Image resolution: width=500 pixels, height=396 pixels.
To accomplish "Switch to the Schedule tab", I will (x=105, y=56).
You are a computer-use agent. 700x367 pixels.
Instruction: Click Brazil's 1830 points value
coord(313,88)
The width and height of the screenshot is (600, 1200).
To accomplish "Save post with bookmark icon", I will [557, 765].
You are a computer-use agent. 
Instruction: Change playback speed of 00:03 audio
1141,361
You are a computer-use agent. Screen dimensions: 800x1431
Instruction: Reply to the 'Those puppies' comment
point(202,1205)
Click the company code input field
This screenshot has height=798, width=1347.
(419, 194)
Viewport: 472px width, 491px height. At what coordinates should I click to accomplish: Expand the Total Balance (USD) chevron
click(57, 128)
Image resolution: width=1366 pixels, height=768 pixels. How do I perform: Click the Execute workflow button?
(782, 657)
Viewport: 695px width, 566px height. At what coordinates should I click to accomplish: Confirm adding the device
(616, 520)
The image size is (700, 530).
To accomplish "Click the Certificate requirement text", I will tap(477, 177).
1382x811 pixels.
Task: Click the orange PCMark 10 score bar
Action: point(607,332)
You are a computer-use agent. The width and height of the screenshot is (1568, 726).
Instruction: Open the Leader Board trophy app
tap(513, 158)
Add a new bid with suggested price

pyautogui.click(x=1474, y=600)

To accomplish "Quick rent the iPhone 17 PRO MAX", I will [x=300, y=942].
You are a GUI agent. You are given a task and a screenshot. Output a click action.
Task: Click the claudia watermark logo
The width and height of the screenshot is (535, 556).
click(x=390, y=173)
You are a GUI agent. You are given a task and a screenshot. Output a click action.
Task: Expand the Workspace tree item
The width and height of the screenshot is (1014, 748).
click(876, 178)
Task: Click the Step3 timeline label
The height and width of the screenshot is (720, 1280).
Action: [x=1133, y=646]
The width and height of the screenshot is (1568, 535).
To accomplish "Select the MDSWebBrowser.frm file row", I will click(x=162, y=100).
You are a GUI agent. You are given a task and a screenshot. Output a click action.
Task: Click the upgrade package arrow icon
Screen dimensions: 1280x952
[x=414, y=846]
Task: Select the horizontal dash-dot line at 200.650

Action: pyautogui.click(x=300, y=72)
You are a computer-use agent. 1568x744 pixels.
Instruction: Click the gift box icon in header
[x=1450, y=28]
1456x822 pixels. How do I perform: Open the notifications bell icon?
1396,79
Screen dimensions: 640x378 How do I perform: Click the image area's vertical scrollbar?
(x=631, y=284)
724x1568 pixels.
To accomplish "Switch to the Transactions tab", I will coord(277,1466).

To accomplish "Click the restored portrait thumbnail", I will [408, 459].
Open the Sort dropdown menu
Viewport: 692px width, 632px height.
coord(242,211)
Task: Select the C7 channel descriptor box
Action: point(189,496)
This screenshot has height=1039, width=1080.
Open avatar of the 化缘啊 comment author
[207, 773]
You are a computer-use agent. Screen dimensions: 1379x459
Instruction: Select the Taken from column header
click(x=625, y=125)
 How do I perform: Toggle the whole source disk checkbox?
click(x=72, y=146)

- **TASK REQUIREMENTS**: Would you output the lines from the one that contains "Open avatar of the 化缘啊 comment author" to the end of the data, both ends included, exactly as they appear?

- **RESPONSE AREA**:
Open avatar of the 化缘啊 comment author
[207, 773]
You are a computer-use agent. Screen dimensions: 1379x459
Instruction: Select the Taken from column header
click(x=625, y=125)
 How do I perform: Toggle the whole source disk checkbox?
click(x=72, y=146)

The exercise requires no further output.